Barrio de Almagro (Medrano y Bartolomé Mitre). 1.30 P.M.
Vamos hacia Palermo Viejo en busca de un lugar apacible para leer y almorzayunar, es decir lo que los yanquis llaman un brunch. Las terrazas o las veredas de Baraka son la primera opción. Tengo antojo de sus muffins de nuez o frutos del bosque.
En la esquina, María de los Angeles descubre que no tiene el calzado apropiado para caminar veinticinco cuadras. Colectivo o taxi. Vamos a la parada del 151. Un minuto después, me percato de que los treinta grados y pico a la sombra no son una broma. Mejor nos quedamos en el barrio. Elegimos El fuelle, una nueva confizzería que se ha ganado un lugar en el corazón de los almagreños a fuerza de porciones generosas y precios muy razonables. Las meseras, por lo demás no están nada mal.

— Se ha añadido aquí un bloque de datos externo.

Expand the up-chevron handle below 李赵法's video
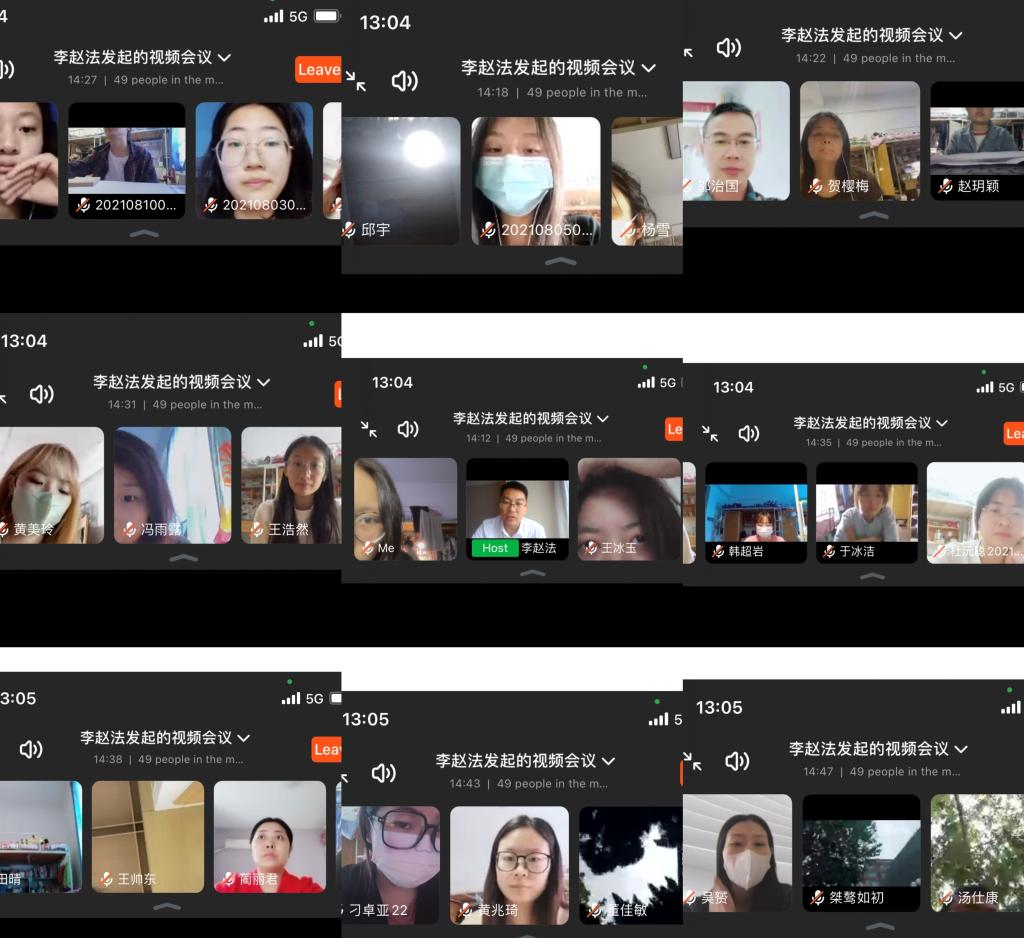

Mi pareja encarga una ensalada de arroz blanco, zanahoria, tomate y pollo con agua mineral. Teme las iras de su nutricionista. Yo, animalejo de costumbres perversas, voy con el infaltable café con leche secundado con un sándwich de muzzarella, tomate y aceitunas en pan casero, que aquí tiene el tamaño de una zapatilla de Bauza.
Tengo sobre la mesa una obra de arte. La Argentina intelectualoide, siempre tan pendiente del último rizoma francés o la novedad neoyorcaliforniana, nunca la ha celebrado como corresponde. Cuando publique la reseña en el blog, deberé aplicarle una calificación ad hoc, muy por arriba de “excelente”. Gran Serton: Veredas es un libro im-pres-cin-di-ble. ¿Soy claro?
Es maravilloso que un sello nacional en franco ascenso se haya animado a reimprimir la obra maestra del Brasil. Adriana Hidalgo invirtió, incluso, en una nueva traducción. No me siento capacitado para juzgar la técnica de Florencia Garramuño y Gonzalo Aguilar. A mí me parece magnífico su trabajo. No le he pescado ni un ripio. Doy fe que los traductores han logrado capturar y transmitir la belleza conmovedora del texto.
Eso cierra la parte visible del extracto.